Records drawn from a dataset:

######

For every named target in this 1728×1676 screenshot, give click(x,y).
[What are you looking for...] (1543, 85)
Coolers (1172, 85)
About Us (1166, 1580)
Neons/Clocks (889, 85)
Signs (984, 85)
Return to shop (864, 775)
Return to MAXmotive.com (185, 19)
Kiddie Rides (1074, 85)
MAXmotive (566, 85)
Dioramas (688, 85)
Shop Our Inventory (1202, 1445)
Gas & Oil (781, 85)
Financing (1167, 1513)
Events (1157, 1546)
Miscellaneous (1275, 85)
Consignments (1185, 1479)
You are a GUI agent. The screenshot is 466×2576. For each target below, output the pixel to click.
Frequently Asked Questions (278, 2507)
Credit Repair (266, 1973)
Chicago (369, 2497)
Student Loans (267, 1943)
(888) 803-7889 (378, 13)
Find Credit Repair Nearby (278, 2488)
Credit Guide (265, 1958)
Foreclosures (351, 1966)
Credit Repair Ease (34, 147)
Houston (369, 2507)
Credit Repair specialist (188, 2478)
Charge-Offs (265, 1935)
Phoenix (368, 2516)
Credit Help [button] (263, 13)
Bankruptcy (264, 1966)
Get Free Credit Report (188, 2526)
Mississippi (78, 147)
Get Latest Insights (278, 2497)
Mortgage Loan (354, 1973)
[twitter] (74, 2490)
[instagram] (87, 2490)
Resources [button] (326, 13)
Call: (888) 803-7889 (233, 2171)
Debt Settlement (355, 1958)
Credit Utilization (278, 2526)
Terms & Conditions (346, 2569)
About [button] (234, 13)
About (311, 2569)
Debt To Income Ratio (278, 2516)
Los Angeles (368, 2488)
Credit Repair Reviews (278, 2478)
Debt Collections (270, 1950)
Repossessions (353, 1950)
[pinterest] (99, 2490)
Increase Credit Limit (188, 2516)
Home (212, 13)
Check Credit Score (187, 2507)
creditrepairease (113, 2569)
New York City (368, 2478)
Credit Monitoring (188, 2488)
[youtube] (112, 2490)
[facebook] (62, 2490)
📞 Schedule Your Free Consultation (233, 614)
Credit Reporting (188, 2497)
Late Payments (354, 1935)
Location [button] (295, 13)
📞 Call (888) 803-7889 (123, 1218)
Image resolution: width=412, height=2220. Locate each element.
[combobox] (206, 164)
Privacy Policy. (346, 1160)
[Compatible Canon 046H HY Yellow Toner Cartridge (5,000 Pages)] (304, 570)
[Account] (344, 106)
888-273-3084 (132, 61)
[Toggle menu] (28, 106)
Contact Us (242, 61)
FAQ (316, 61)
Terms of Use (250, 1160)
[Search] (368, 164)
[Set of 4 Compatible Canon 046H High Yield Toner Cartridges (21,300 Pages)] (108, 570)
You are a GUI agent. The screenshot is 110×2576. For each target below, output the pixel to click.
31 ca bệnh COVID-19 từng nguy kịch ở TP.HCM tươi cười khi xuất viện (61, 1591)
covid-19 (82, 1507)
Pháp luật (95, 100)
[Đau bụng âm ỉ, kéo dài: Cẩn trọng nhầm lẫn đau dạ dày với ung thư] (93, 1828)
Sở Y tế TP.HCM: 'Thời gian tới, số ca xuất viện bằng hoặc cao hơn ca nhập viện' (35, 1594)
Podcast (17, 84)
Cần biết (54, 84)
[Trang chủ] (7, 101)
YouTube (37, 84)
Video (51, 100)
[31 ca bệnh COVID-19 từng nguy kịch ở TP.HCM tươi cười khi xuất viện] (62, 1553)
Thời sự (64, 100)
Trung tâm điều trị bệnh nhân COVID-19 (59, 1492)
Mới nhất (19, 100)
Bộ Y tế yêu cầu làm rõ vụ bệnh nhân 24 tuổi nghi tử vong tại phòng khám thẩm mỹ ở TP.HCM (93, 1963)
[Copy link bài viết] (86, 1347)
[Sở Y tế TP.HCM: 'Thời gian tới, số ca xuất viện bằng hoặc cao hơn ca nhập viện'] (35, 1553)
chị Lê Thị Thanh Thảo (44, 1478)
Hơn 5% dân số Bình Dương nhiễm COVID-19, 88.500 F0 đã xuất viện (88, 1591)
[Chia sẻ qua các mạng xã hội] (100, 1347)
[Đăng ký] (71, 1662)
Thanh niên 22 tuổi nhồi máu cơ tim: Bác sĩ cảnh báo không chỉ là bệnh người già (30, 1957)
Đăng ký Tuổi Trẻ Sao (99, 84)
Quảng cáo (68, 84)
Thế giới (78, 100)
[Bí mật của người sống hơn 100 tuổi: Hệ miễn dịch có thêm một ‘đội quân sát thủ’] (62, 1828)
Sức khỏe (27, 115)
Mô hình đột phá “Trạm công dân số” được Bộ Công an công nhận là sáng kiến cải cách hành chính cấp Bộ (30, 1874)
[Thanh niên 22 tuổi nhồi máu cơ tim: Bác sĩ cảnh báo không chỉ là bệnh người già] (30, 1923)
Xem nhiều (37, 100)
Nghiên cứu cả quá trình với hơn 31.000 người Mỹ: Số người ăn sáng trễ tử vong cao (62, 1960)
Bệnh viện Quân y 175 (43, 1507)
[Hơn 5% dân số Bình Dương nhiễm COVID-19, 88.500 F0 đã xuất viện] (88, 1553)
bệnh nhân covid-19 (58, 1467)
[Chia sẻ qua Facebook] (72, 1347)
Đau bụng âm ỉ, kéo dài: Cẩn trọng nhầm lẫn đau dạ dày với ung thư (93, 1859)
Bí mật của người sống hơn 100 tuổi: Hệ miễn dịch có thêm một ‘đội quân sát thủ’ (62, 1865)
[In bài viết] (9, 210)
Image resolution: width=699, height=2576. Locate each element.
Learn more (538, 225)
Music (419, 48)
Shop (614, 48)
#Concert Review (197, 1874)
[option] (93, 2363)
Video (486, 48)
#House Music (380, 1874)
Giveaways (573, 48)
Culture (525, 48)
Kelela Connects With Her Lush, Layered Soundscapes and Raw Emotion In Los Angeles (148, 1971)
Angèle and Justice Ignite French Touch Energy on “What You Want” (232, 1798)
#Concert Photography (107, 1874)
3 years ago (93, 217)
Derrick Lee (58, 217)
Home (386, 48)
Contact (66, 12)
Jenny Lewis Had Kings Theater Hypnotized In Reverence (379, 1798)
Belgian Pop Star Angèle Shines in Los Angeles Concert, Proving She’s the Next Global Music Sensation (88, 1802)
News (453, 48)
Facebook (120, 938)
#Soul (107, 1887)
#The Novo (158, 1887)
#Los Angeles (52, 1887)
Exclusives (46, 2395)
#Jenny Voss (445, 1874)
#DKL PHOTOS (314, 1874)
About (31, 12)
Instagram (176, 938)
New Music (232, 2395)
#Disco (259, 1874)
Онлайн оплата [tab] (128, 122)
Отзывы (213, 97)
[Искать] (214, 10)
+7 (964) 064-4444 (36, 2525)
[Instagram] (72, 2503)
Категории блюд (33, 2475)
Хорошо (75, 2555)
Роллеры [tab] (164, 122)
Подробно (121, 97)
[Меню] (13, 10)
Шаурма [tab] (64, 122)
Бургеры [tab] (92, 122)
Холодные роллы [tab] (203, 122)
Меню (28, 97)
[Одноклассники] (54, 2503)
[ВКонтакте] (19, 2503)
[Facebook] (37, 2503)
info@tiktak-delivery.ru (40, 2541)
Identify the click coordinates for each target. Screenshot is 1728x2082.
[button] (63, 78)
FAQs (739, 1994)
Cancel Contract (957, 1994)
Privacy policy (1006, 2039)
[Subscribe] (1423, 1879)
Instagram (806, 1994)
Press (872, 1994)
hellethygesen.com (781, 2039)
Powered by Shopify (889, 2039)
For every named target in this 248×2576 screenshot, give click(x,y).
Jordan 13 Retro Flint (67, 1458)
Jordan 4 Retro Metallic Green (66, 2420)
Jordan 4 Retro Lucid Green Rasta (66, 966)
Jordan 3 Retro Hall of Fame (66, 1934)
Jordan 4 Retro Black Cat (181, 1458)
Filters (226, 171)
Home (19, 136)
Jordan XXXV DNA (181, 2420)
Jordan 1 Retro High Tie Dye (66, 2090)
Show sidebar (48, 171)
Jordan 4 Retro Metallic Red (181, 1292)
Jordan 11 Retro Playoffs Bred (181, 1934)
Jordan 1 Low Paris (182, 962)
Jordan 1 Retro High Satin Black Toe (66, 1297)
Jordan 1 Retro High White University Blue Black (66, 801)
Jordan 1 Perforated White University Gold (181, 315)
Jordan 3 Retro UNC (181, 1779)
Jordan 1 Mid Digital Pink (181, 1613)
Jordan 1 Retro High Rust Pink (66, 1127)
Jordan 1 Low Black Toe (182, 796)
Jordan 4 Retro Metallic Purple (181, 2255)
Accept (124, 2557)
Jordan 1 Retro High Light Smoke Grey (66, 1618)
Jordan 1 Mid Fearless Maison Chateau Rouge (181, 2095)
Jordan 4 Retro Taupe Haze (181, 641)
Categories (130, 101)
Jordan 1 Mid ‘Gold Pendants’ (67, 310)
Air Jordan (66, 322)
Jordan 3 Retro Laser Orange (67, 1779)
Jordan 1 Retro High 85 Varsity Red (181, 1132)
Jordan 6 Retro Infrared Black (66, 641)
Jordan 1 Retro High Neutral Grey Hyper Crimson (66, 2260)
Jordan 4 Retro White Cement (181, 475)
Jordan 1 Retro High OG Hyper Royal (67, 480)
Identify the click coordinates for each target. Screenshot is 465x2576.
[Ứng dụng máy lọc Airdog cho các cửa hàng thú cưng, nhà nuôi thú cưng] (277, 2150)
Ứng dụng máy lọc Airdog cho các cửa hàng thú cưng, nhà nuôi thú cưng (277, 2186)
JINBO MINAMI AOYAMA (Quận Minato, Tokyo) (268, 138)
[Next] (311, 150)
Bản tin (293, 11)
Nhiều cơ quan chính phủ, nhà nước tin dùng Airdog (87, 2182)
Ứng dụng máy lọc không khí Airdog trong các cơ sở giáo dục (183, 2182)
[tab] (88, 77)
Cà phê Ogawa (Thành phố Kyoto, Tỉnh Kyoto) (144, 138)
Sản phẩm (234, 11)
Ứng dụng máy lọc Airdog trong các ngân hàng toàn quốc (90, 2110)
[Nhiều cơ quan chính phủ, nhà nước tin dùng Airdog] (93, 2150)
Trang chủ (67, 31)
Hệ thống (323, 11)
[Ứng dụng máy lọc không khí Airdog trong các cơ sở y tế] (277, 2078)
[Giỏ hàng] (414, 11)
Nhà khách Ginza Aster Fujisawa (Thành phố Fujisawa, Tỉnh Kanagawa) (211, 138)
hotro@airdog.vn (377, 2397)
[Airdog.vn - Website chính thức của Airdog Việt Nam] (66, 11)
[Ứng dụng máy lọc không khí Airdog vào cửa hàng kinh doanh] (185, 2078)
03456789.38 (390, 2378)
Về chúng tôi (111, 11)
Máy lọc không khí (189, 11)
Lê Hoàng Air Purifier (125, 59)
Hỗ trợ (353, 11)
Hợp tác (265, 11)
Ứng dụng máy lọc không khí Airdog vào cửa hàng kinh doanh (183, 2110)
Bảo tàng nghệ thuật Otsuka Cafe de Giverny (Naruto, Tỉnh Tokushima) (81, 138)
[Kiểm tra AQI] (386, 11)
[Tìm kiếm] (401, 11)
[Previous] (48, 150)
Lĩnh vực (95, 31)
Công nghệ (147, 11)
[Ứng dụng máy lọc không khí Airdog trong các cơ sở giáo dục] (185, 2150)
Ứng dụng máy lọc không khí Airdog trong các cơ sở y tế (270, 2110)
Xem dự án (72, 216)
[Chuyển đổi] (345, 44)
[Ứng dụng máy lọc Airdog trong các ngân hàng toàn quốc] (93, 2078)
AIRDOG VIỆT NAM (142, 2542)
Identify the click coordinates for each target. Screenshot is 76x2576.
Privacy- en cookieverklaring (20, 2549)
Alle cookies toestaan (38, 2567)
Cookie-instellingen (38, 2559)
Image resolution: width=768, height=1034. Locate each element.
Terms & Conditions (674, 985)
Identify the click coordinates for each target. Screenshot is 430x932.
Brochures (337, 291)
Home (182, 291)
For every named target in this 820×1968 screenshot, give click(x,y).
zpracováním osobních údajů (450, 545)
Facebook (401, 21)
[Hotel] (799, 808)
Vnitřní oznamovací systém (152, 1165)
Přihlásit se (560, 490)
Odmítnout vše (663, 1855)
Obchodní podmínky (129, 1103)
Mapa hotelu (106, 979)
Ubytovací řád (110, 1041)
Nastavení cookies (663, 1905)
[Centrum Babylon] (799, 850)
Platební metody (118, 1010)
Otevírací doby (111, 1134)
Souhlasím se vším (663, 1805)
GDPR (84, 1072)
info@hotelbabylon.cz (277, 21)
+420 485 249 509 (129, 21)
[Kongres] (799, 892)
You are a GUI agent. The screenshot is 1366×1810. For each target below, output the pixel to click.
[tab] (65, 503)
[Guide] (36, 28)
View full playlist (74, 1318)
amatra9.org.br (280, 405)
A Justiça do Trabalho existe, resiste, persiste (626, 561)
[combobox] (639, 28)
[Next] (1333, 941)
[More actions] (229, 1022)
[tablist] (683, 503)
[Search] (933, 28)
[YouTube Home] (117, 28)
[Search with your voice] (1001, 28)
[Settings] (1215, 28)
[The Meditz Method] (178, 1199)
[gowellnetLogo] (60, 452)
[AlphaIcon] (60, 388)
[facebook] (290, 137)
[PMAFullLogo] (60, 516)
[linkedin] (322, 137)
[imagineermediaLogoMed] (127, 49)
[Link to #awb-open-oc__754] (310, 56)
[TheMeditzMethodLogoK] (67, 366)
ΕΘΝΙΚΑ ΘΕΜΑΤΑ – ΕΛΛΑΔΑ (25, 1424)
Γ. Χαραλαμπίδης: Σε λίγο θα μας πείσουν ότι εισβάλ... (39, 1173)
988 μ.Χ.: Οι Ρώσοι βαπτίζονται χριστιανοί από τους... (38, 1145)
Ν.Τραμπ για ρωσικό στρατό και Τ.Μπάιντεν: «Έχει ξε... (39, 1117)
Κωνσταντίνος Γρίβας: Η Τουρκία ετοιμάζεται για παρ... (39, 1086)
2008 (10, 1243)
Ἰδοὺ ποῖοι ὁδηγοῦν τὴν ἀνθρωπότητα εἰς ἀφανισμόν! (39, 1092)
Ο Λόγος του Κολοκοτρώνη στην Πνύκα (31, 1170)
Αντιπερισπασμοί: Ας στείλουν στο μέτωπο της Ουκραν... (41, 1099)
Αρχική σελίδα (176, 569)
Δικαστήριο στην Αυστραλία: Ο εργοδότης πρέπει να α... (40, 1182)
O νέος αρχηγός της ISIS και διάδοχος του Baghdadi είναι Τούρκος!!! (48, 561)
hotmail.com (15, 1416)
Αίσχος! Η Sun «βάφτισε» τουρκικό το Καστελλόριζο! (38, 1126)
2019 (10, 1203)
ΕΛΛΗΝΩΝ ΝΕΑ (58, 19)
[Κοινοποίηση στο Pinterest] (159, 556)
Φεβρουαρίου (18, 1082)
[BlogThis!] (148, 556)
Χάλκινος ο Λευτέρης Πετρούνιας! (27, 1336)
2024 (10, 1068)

######

Assignment ->
Where a line of the records includes "tươi", copy it.

Problem solution ->
31 ca bệnh COVID-19 từng nguy kịch ở TP.HCM tươi cười khi xuất viện (61, 1591)
[31 ca bệnh COVID-19 từng nguy kịch ở TP.HCM tươi cười khi xuất viện] (62, 1553)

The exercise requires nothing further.